R: read Squid files

read_squid {webreadr}

R Documentation

read Squid files

Description

the Squid default log formats are either the CLF - for which, use read_clf - or the "native" Squid format, which is described in more detail below. read_squid allows you to read the latter.

Usage

read_squid(file, has_header = FALSE)

Arguments

`file`	the full path to the CLF-formatted file you want to read.
`has_header`	whether or not the file has a header row. Set to FALSE by default.

Details

The log format for Squid servers can be custom-set, but by default follows one of two patterns; it's either the Common Log Format (CLF), which you can read in with read_clf, or the "native log format", a Squid-specific format handled by this function. It consists of the fields:

timestamp: the timestamp identifying when the request was received. This is stored (from the file's point of view) as a count of seconds, in UNIX time: read_squid turns them into POSIXlt timestamps, assuming UTC as an origin timezone.
time_elapsed: the amount of time (in milliseconds) that the connection and fulfilment of the request lasted for.
ip_address: the IP address of the remote host making the request.
status_code: the status code and Squid response code associated with that request, stored as a single field.
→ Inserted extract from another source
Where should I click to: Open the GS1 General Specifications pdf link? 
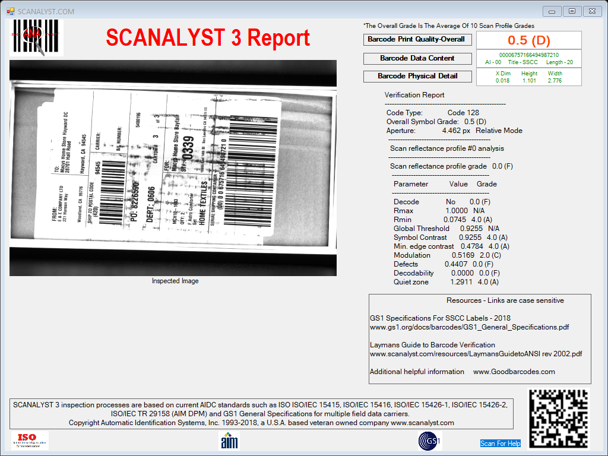(x=469, y=327)
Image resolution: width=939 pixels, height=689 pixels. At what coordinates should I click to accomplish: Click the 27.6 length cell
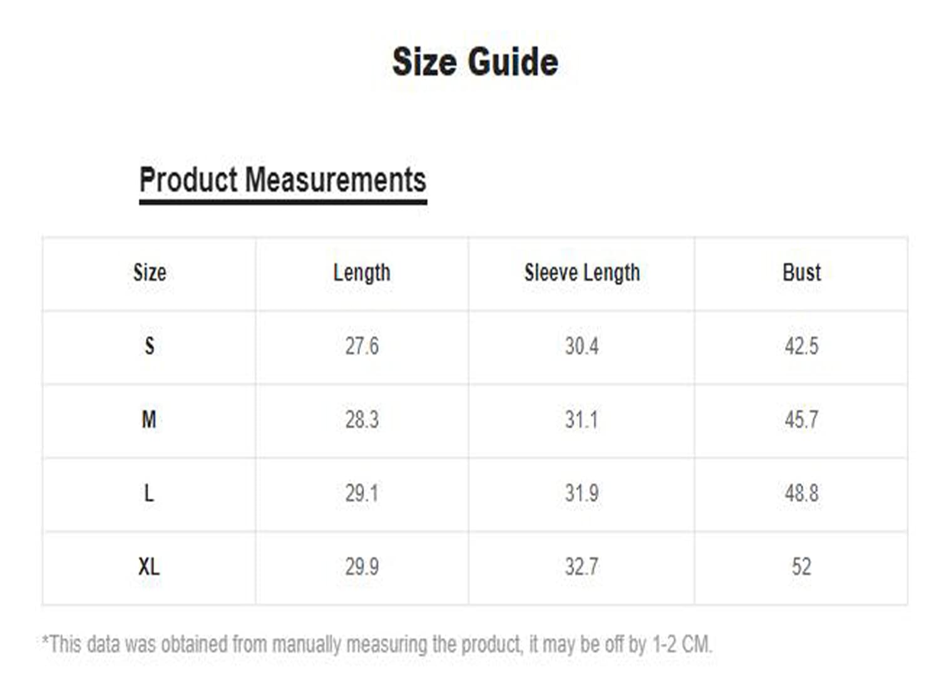click(362, 346)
This can be split into two distinct fields with split_squid
bytes_sent: the number of bytes sent
http_method: the HTTP method (POST, GET, etc) used.
url: the URL of the requested asset.
remote_user_ident: the RFC 1413 remote user identifier.
peer_info: the status of how forwarding to a peer server was handled and, if the request was forwarded, the server it was sent to.

Examples

#Read in an example Squid file provided with the webreadr package.
data <- read_squid(system.file("extdata/log.squid", package = "webreadr"))